Merchello processes the customer data needed to fulfil an order: name, billing and shipping address, email, phone, order history and a tokenised payment reference when a PCI compliant gateway is used. In the browser it relies on the standard ASP.NET session identifier, a basket key, an antiforgery token and an authentication cookie if the visitor logs in. These cookies are first party, set by the merchant Umbraco application. Merchello does not phone home, does not send telemetry to a vendor cloud and does not set third party tracking cookies.
No. The cart, session, antiforgery and login cookies set by a Merchello powered Umbraco site fall under the strictly necessary exemption of Art. 5(3) of the ePrivacy Directive because they are required to deliver the online shop service explicitly requested by the visitor. The CNIL cookie recommendation of 2020, § 25(2) TDDDG in Germany and the AEPD Guía de Cookies confirm this position. Consent is only required for additional marketing, analytics or personalisation cookies the merchant might add alongside Merchello.
Performance of the sales contract under Art. 6(1)(b) GDPR is the primary basis for order processing. Art. 6(1)(c) (legal obligation) covers retention of invoices and accounting records. Art. 6(1)(f) (legitimate interest) supports fraud prevention and basic security logging. Art. 6(1)(a) (consent) is needed for marketing emails, loyalty profiling and personalised advertising. The merchant should document each purpose, basis and retention period in the Art. 30 record of processing activities and reflect them in the privacy notice.
Merchello itself does not transfer data to third countries since it runs on the merchant servers. Transfers depend on the merchant choices: hosting provider, payment gateway (Stripe, Braintree, PayPal often involve US transfers), email provider (Mailgun, SendGrid), shipping carrier APIs, and any analytics or marketing tool added separately. Each of these must be reviewed under Chapter V GDPR with Standard Contractual Clauses or reliance on the EU US Data Privacy Framework, and a Transfer Impact Assessment where applicable.
A formal DPIA under Art. 35 GDPR is generally not required for a Merchello shop that processes standard customer data on a moderate scale. It becomes recommended if the merchant deals with large volumes, special category data (for example a pharmacy or health store), automated decision making (credit scoring, fraud rules that block users) or large scale cross border transfers. The Art. 30 record of processing activities is mandatory and should map each Merchello dependency, processor and retention period.

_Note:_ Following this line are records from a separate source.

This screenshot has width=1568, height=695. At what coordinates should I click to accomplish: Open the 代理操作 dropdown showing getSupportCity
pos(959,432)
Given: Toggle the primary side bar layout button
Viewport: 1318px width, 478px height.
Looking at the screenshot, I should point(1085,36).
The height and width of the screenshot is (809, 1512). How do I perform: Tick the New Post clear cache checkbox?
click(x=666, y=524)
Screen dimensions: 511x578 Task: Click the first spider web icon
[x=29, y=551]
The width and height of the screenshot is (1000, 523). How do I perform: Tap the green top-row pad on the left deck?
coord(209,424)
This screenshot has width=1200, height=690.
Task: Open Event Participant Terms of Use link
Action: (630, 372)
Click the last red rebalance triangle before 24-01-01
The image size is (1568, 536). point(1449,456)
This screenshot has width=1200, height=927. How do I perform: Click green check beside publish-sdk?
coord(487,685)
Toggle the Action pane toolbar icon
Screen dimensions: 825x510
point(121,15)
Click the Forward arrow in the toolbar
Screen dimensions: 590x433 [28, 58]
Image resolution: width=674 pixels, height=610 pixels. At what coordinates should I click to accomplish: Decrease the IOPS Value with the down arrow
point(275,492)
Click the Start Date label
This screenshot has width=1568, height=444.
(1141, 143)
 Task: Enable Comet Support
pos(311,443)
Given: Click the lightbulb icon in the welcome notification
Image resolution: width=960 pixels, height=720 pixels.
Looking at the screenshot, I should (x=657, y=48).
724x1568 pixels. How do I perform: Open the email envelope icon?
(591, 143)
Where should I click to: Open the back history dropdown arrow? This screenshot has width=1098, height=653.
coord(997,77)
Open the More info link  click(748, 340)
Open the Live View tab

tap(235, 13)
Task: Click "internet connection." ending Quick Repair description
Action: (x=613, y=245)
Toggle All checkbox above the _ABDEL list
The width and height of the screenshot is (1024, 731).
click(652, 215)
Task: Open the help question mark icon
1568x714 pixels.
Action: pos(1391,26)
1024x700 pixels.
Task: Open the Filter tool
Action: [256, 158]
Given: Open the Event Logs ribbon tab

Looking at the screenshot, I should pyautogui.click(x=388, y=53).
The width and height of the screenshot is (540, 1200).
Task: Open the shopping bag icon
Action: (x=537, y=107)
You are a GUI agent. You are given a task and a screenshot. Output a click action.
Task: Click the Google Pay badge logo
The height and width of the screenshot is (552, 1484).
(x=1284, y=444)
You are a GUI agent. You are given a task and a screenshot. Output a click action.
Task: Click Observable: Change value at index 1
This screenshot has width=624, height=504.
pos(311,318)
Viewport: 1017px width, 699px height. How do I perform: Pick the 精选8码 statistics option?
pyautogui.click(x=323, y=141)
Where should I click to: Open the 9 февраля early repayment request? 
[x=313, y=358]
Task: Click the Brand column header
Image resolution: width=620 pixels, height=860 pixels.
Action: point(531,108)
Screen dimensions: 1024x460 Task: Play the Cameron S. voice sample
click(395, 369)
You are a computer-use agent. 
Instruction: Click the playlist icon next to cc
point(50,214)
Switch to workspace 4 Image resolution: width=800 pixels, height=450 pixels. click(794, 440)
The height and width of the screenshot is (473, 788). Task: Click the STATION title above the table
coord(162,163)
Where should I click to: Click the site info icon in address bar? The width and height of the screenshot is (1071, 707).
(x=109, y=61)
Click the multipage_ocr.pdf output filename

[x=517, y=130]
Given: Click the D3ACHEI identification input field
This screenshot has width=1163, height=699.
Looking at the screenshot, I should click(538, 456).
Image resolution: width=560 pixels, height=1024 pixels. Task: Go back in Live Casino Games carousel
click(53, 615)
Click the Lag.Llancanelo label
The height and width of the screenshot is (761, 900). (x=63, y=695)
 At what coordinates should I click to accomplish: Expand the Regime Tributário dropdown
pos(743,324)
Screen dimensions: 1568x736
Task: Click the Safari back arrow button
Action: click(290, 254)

Host the Umbraco application and database in an EU region you control. Apply ASP.NET hardening, enforce HTTPS, hash passwords with Identity, lock down the back office to a VPN or IP allowlist and patch Umbraco and Merchello dependencies regularly. Configure cart and account retention policies and run a nightly cleanup job. Sign data processing agreements with the hosting provider, payment gateway, transactional email vendor and shipping carrier. Publish a privacy notice and a clear data subject rights workflow.
Open source e commerce alternatives that integrate well with .NET and headless CMS include nopCommerce, Sitecore OrderCloud, SmartStore, Optimizely Commerce and Sana Commerce for the Microsoft stack, and PrestaShop, WooCommerce, Sylius or Saleor for PHP and Python or JavaScript stacks. Cloud SaaS options include Shopify, BigCommerce and Centra. Each carries different hosting, data residency and transfer profiles, so the choice should weigh data control, EU hosting availability, third party dependencies and the operational team capacity.
The cookie policy should list the strictly necessary cookies that Umbraco issues for the Merchello shop: ASP.NET session, basket key, antiforgery, authentication. State the name, purpose, type (session or persistent), duration and the fact that consent is not required because these cookies are necessary for the online shop service. Add a separate section for any analytics, marketing or personalisation cookies bolted on the shop and gate them behind a granular consent banner. Update the policy whenever you change payment, shipping or marketing providers.